How Far Are You Willing to Go?
As I prepare for the launch of PARTIALS next month (my new book, coming on February 28), I've been doing a lot of interviews and writing a lot of blog posts and, in general, looking back at my career as a writer; it's not an especially long career, but it comprises 5 published novels, soon to be 6, and that's not too shabby. What stood out to me recently was the running theme in all 6 of them, a theme I didn't even realize was there until I saw it in my outline for FAILSAFE and started looking backward. I talk about a lot of things in my books, but one thread ties them all together:
How far are you willing to go to do what you think is right?

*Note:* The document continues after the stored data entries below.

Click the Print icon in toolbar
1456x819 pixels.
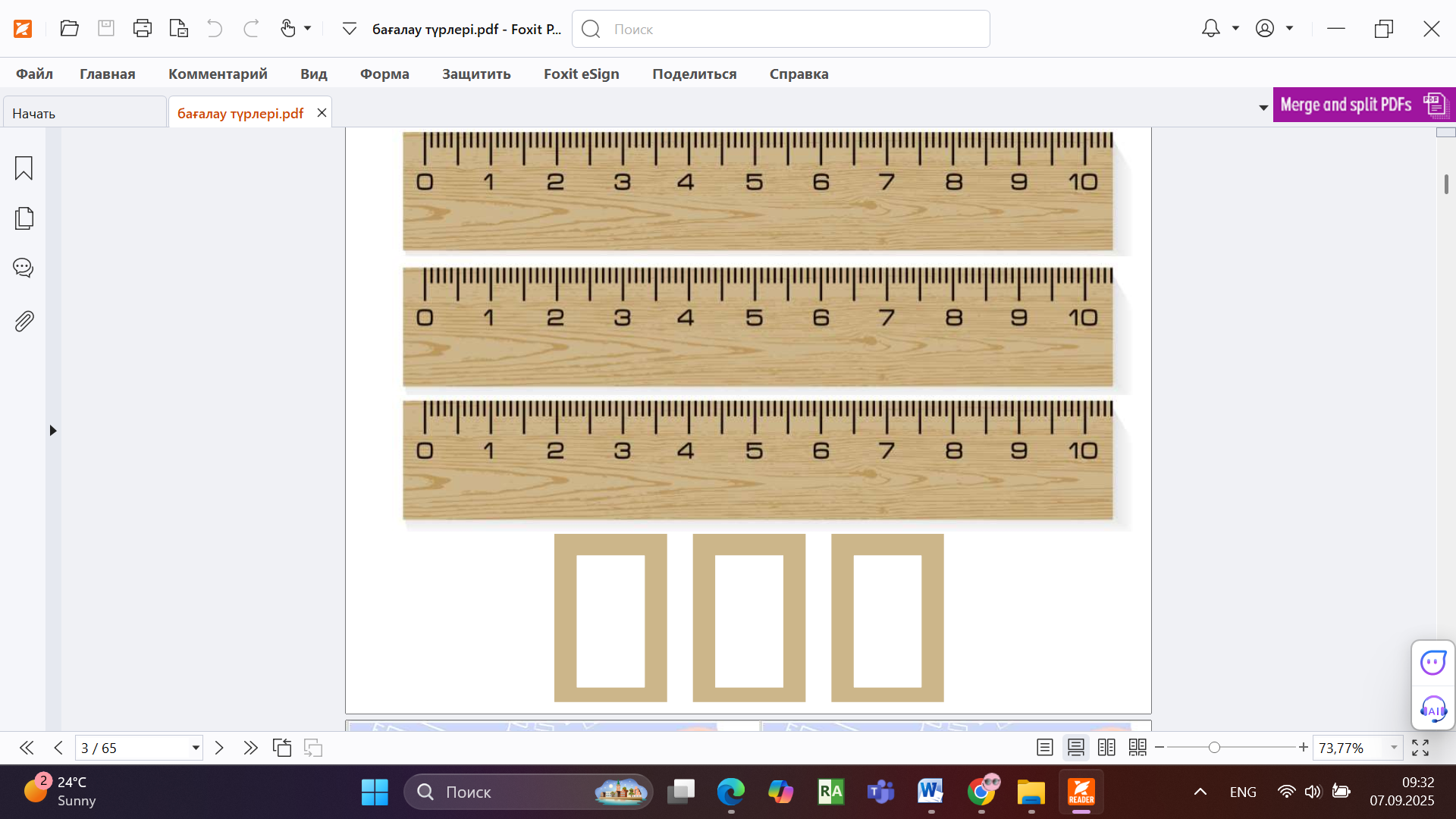[x=142, y=29]
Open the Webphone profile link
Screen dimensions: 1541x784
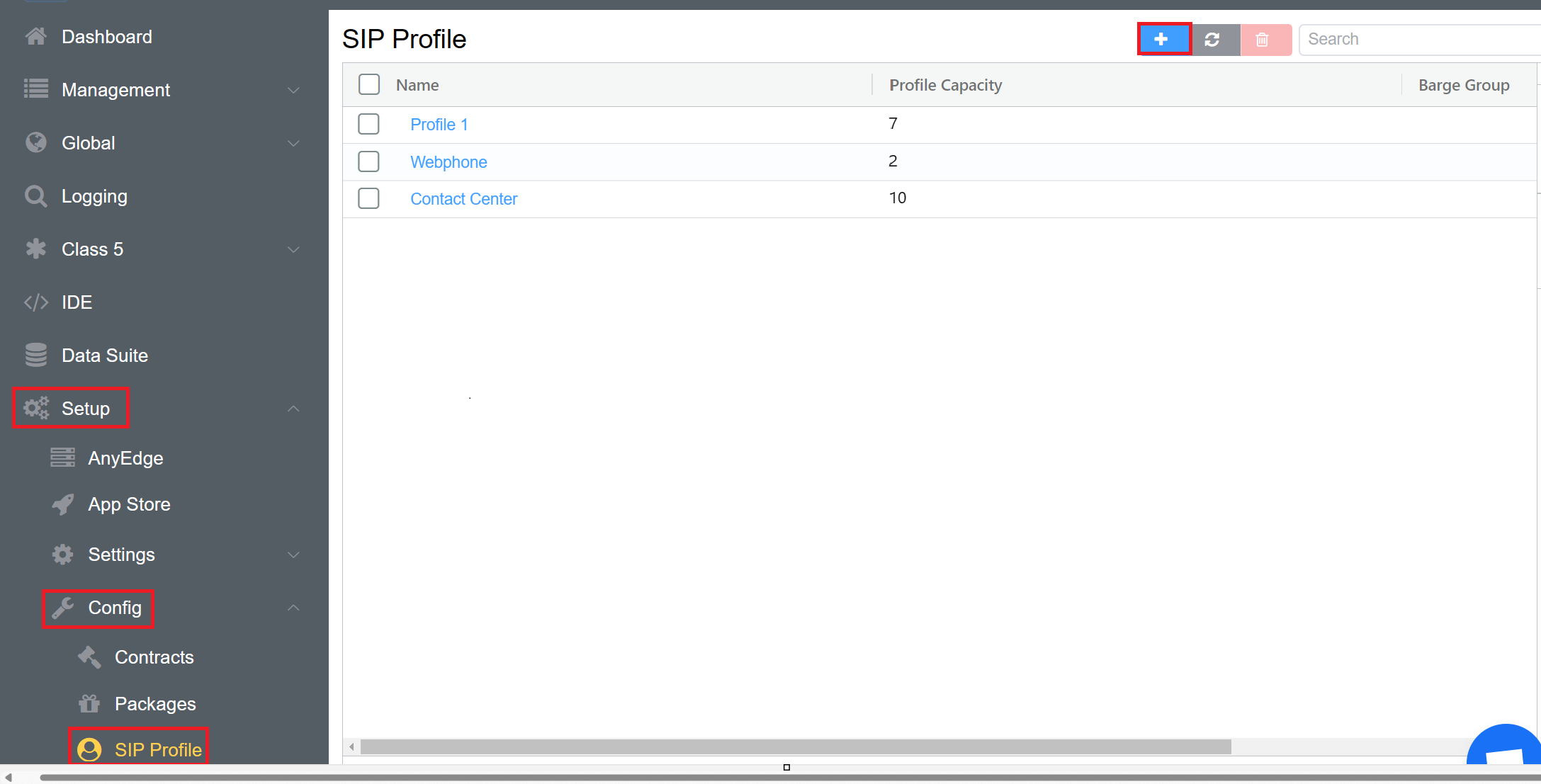(x=448, y=162)
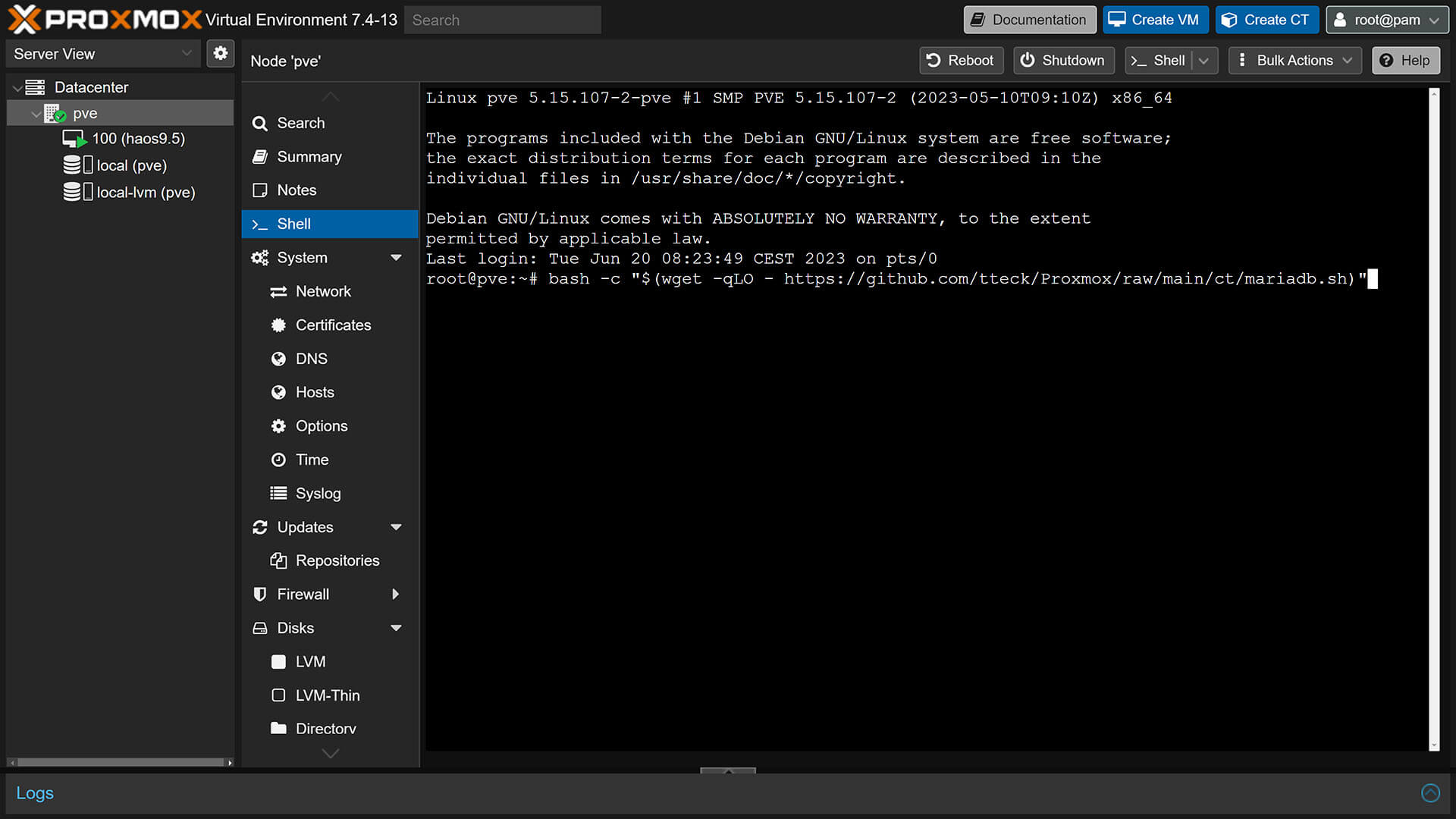Select the Notes icon

(260, 190)
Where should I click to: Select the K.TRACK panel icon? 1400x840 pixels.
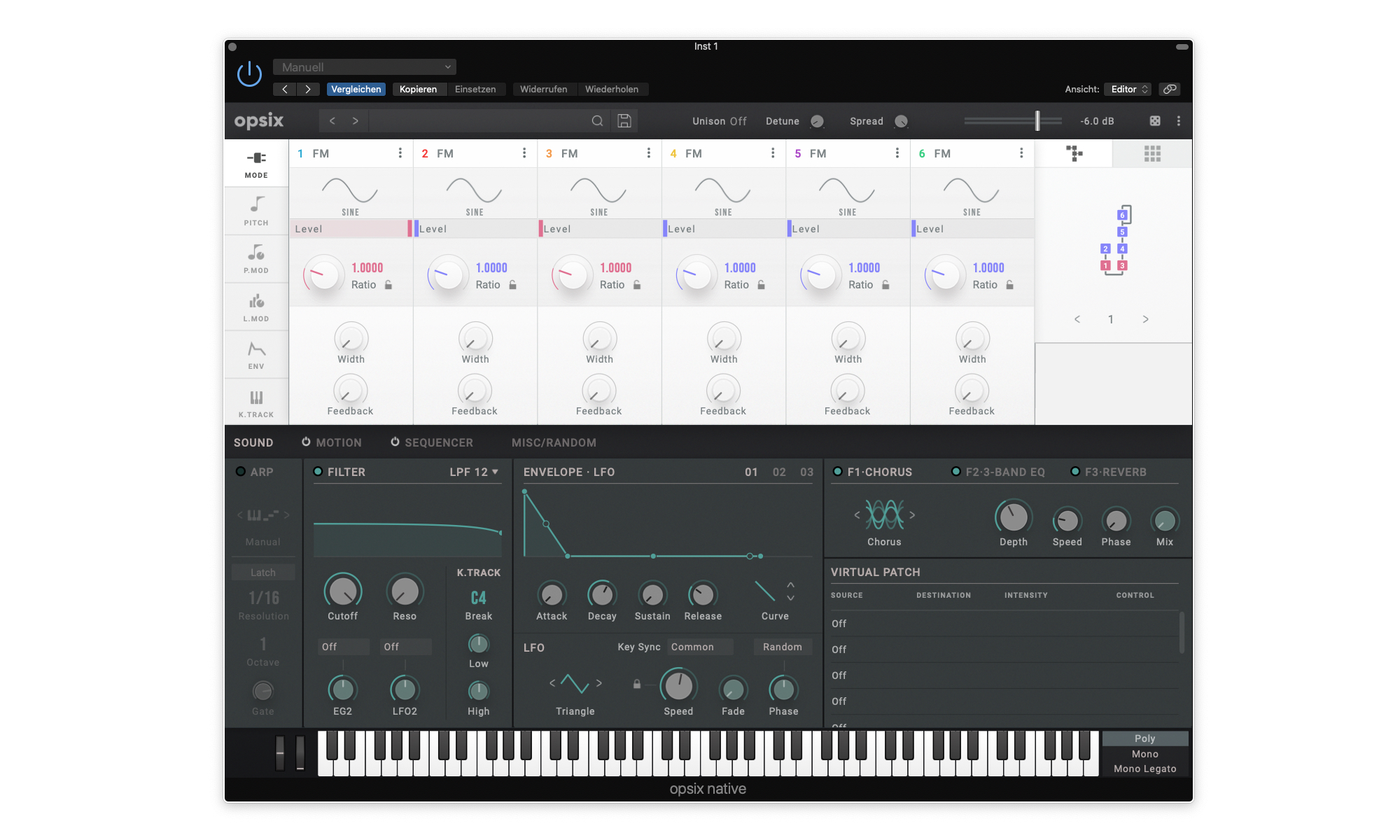pos(256,401)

In the case of my ebook, A NIGHT OF BLACKER DARKNESS, it's less about "doing what you think is right" than about "getting what you want." The main character, Frederick Whithers, is trying to steal money and save his own life, and is forced into a series of ever-mounting dangers and relationships and compromises in the single-minded pursuit of that goal. It's a classic farce structure, and the book is a comedy, but his need to say and do and become things who would never have considered before make it a very dark comedy. Every new obstacle that arises forces him to choose, however subtly: do I take the next step and push this even further, or do I walk away? That's a choice that all of my characters, in all of my books, face again and again.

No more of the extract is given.